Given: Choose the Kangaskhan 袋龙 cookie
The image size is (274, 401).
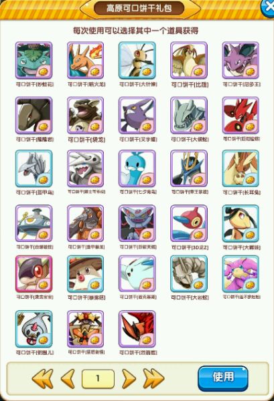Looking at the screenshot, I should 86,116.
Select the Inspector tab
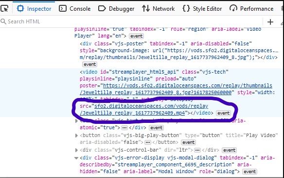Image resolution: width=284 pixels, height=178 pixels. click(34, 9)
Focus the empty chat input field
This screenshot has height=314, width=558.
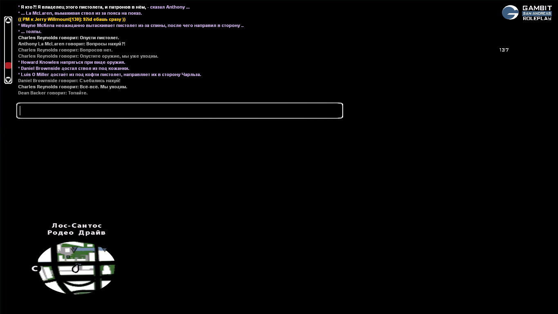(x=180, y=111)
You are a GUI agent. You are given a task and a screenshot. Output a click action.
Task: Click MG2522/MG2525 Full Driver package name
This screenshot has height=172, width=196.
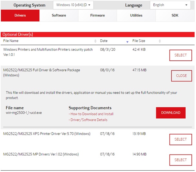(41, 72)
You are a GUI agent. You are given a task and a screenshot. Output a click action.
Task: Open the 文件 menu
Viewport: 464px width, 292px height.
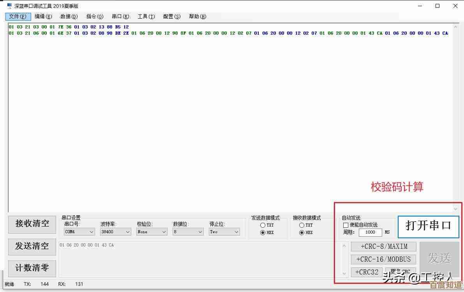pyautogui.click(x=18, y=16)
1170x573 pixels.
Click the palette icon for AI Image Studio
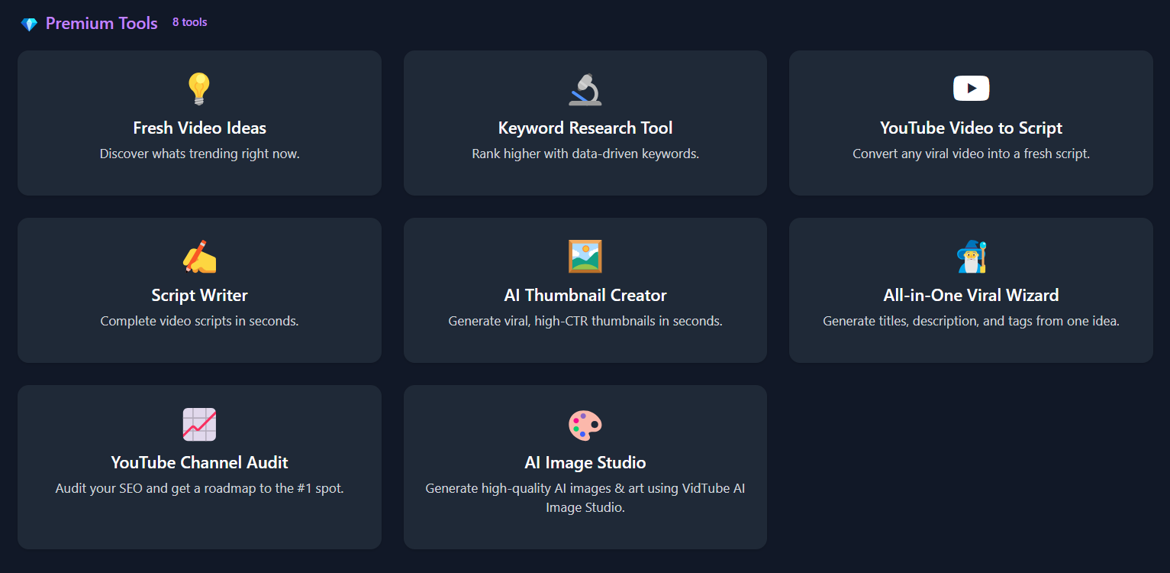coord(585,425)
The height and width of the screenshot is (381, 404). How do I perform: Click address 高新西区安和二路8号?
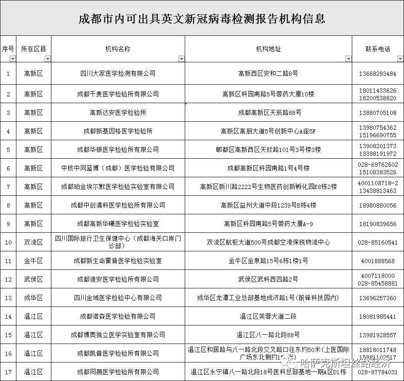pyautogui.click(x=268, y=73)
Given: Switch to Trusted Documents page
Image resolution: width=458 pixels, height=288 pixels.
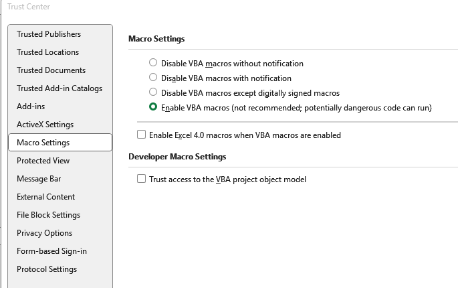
━━━━━━━━━━━━━━━━
## Aim
Write out all of the entries above again, substituting "Console" for "Inspector" and leaving everything else unchanged. Omit the pictures from your answer.

## Solution to this problem
Given: Choose the Kangaskhan 袋龙 cookie
The image size is (274, 401).
Looking at the screenshot, I should 86,116.
Select the Console tab
Image resolution: width=284 pixels, height=178 pixels. click(34, 9)
Focus the empty chat input field
This screenshot has height=314, width=558.
(x=180, y=111)
You are a GUI agent. You are given a task and a screenshot. Output a click action.
Task: Click MG2522/MG2525 Full Driver package name
This screenshot has height=172, width=196.
(41, 72)
You are a GUI agent. You are given a task and a screenshot. Output a click action.
Task: Open the 文件 menu
Viewport: 464px width, 292px height.
pyautogui.click(x=18, y=16)
1170x573 pixels.
Click the palette icon for AI Image Studio
coord(585,425)
The height and width of the screenshot is (381, 404). How do I perform: Click address 高新西区安和二路8号?
pyautogui.click(x=268, y=73)
Given: Switch to Trusted Documents page
Image resolution: width=458 pixels, height=288 pixels.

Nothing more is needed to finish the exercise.